Great, why couldn't you have told me this 20 years ago? Could have saved me some trouble, though I do not recall the steel bushing fairing much better than the bit did (neither was usable afterwards). Live and learn!

But brass, aluminum (if you should find such), and plastic make the safest bushings as they will all be cut by most router bits should the bit contact the bushing...and bushings are usually much cheaper than a good router bit (particularly if solid carbide).
 

Floyd Hall

New User
Floyd
Great, why couldn't you have told me this 20 years ago? Could have saved me some trouble, though I do not recall the steel bushing fairing much better than the bit did (neither was usable afterwards). Live and learn!

But brass, aluminum (if you should find such), and plastic make the safest bushings as they will all be cut by most router bits should the bit contact the bushing...and bushings are usually much cheaper than a good router bit (particularly if solid carbide).

I'm finding there is a distinct difference between the bushing guides I bought from Porter Cable and Whiteside. The two Whiteside bushings fit very cleanly around the centering pins that come with them. But with the Porter Cable, not only are the bushings too deep for 1/2i MDF, meaning they will have to be ground down, but one centering pin from the Whiteside kit fits and one really does not. I haven't been happy with my PC 7529 plunge router either. It's got a triangular ('ninja star') insert base that moves around (hence my need for the Whiteside bushing guides just so I can set the base insert properly) and the trigger and locking mechanisms all slip and slide.

Floyd
 

Boomer76

New User
Boomer
The first mortises I made were using a drill press and chisel work.

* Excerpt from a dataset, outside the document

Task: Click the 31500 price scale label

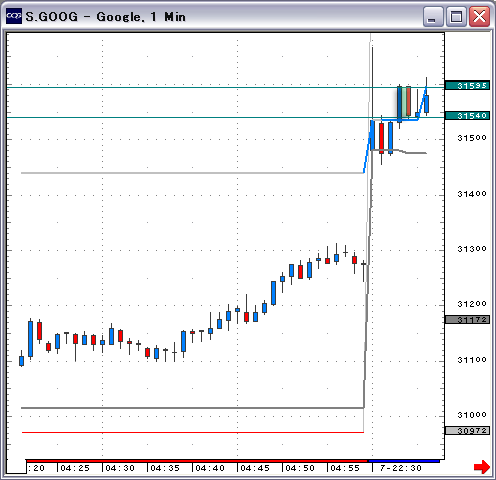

Using this guide made my second mortise project much easier.
 

tdukes

New User
Eddie
I cannot stress enough that the bushings need to locked down tight, maybe with channel lock pliers!!!!!

Had a bushing come loose on me using a mortise pal, the 1/2" 4 flute carbide end mill I was using destroyed the bushing and the mortise pal. Scared the you know what out of me!
 

Floyd Hall

New User
Floyd
I cannot stress enough that the bushings need to locked down tight, maybe with channel lock pliers!!!!!

Had a bushing come loose on me using a mortise pal, the 1/2" 4 flute carbide end mill I was using destroyed the bushing and the mortise pal. Scared the you know what out of me!

These are Whiteside brass bushings with a centering pin (made right here in North Carolina). I think they'll be okay. I've had a set of Porter Cable bushings for years and have been afraid to use them. Just didn't trust them. These I've used and they work great.

Floyd
 

tdukes

New User
Eddie
These are Whiteside brass bushings with a centering pin (made right here in North Carolina). I think they'll be okay. I've had a set of Porter Cable bushings for years and have been afraid to use them. Just didn't trust them. These I've used and they work great.

Floyd

It was a whiteside bushing and centering pin. You just can't get them hand tight enough.
 

Jeff

New User
Jeff
The brass bushings and collars are a lot better and hand tight is just fine. You don't need a gorilla wrench. Steel bushings and collars need that additional persuasion to keep them tight because the steel is harder and more prone to loosen with vibration.